The year everyone said would only happen in fantasyland.....the year the surging NBA finally takes over as most watched sport. The NFL can't afford this to happen.

 
Maybe the players will fight for the right things this time, but I doubt it. 

Too big of a gulf between the stars and the guys at the bottom of the roster.(in terms of what they value from the CBA)

 
Couldn't pay me enough to watch a sorry NBA game
I watch both, and if anything basketball is trending at being better and better to watch.  They do a good job of keeping the game going.

The opposite for NFL. Advertisement, kickoff, penalty, advertisement, a drive, review a play for 5 minutes, punt, penalty, advertisement, drive, penalty, advertisement, score, advertisement, kick off, advertisement, drive, play review, drive, time out, advertisement, quarter, advertisement, injury, advertisement, .... 

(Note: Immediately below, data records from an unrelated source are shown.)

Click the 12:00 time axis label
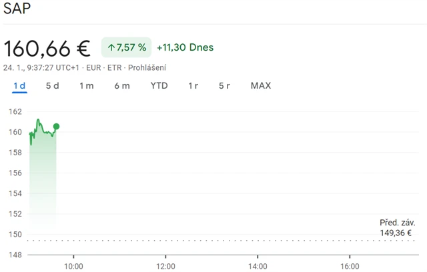Screen dimensions: 427x272 (165, 266)

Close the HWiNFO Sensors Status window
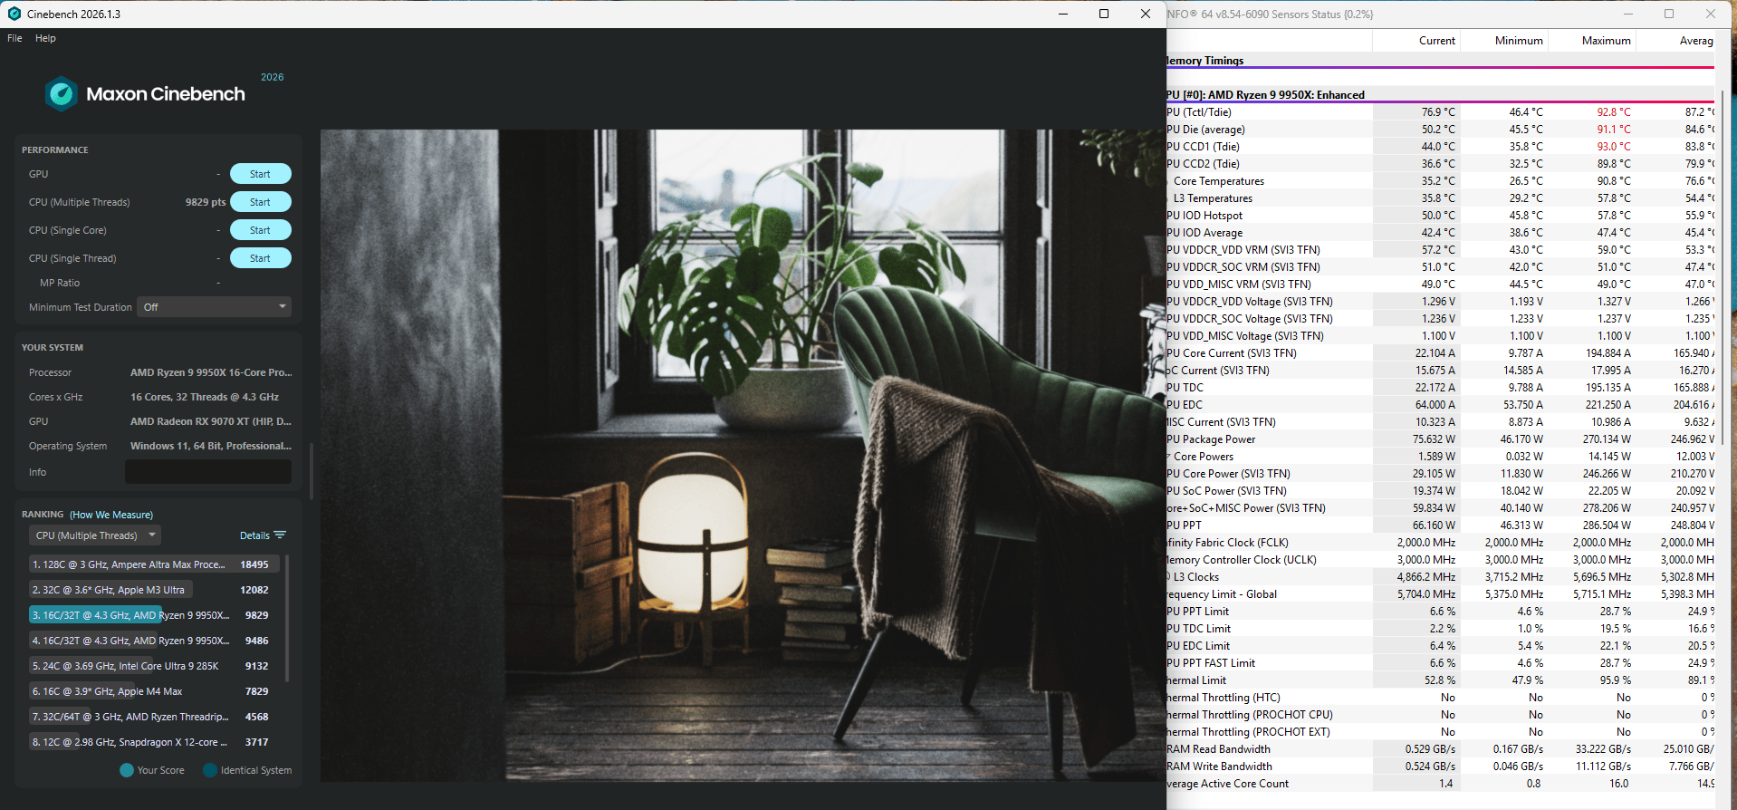[1711, 14]
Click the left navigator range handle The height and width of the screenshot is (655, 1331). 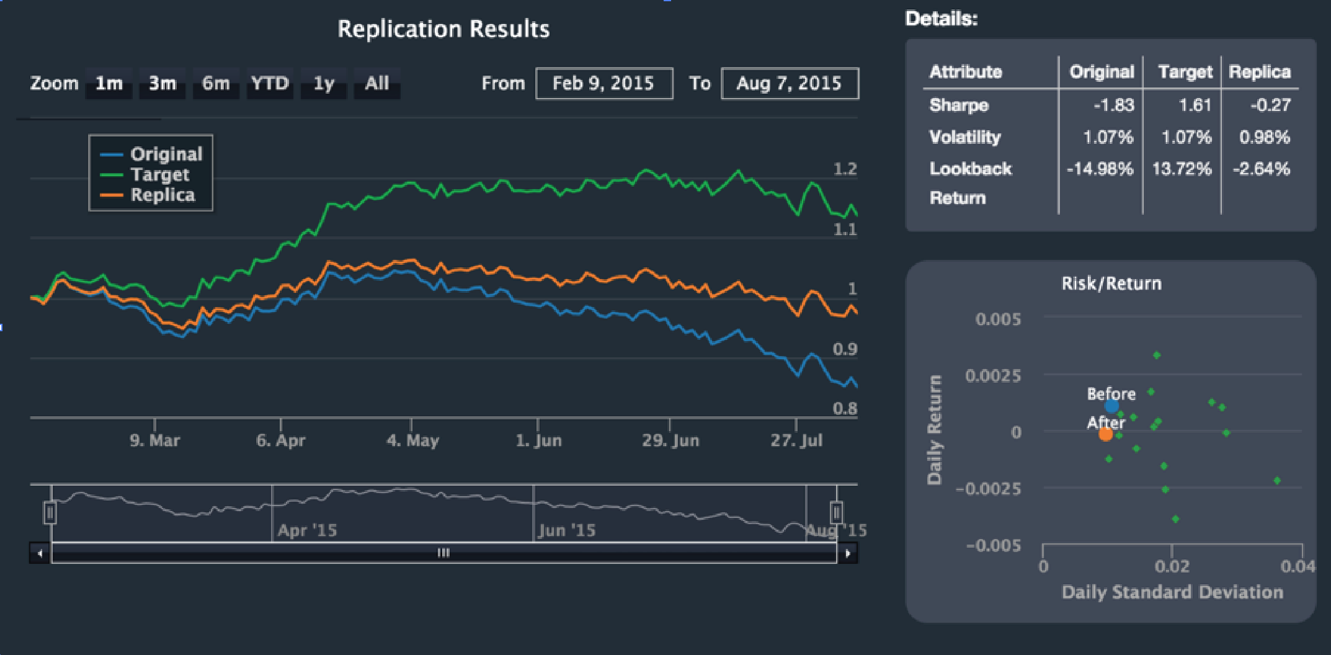coord(50,513)
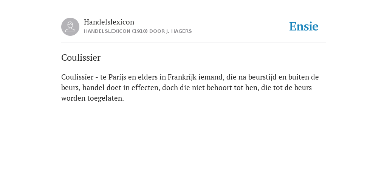Viewport: 387px width, 193px height.
Task: Click the word 'worden' in the last line
Action: coord(73,98)
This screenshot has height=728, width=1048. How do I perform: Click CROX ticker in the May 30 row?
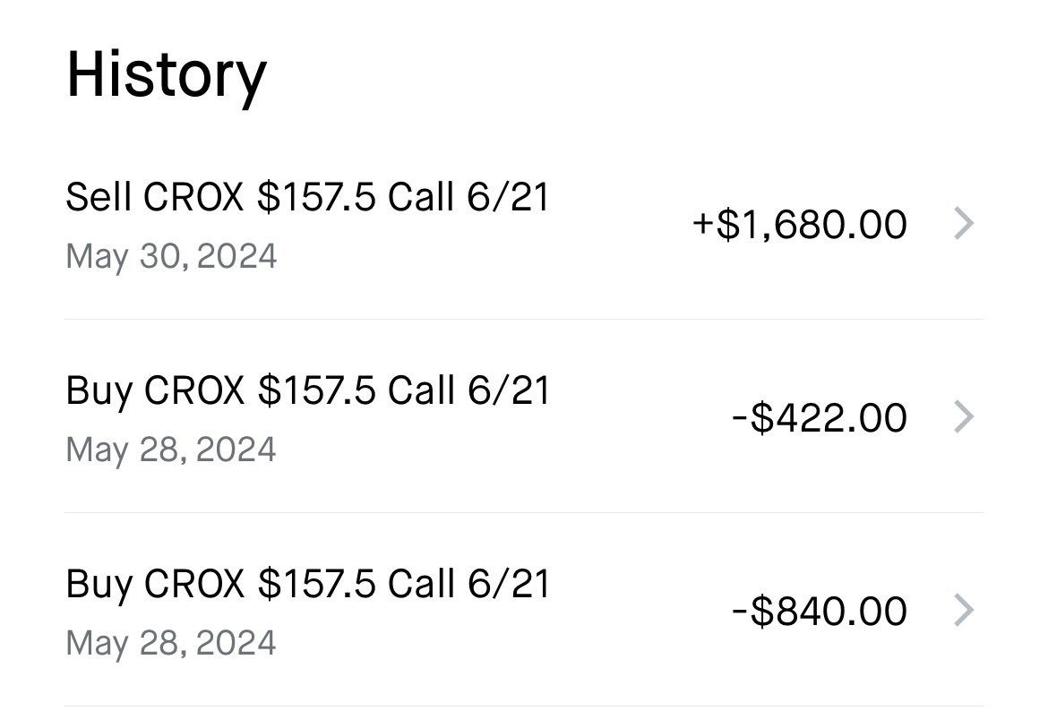coord(193,197)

Hard to sit through an entire live game.

I'll have a live game on, but spend more time watching the redzone... every time you look at the live game they aren't playing.  Getting worse every year it feels like.

 
Maybe the players will fight for the right things this time, but I doubt it. 

Too big of a gulf between the stars and the guys at the bottom of the roster.(in terms of what they value from the CBA)
This.  

With that said, the owners were resolute in improving the CBA in their favor in 2011.  Pendulum swung significantly in the other direction.

 
Nobody is losing money so this is pretty much nothing to worry about. With gambling all in by then it'll be too big to fail. 

 
Players shelf lives are too short to make a stand and the owners know this. The current players, who negotiate the deal, won’t be dying on the cross for the benefit of future NFLers currently in college high school or middle school. What will happen is an increase in the vet minimum, thereby helping the majority of players and a lowering of draft pick pay. Once again, why fight for guys not in the league yet??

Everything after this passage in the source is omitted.